## [TASK]
Count every line in the data below where "Viewport" occurs, then state that number and nothing more.
* * *
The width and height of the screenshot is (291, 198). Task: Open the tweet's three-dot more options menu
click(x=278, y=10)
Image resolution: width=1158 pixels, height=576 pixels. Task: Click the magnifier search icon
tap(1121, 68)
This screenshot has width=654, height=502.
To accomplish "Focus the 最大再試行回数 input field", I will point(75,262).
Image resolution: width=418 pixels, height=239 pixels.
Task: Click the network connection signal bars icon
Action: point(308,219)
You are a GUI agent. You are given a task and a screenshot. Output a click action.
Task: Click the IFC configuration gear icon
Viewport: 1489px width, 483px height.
* * *
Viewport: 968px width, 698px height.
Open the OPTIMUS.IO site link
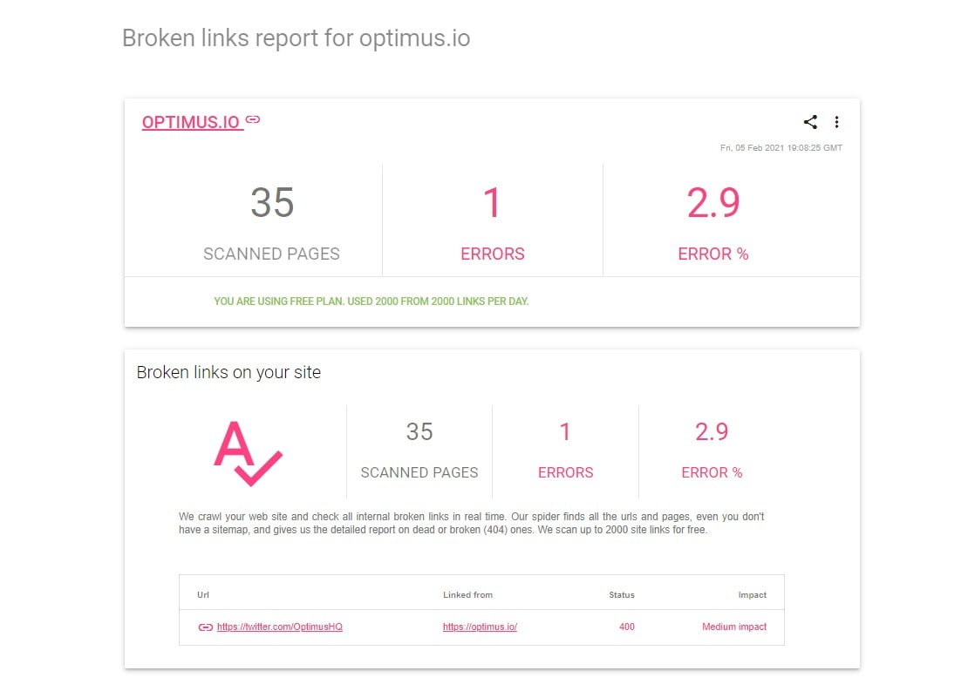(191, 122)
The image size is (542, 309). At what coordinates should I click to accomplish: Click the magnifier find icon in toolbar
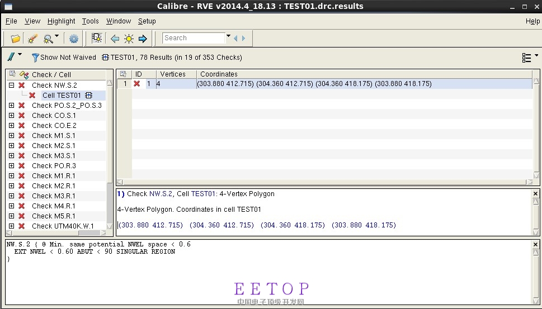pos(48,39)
* * *
## [EXPECTED ANSWER]
2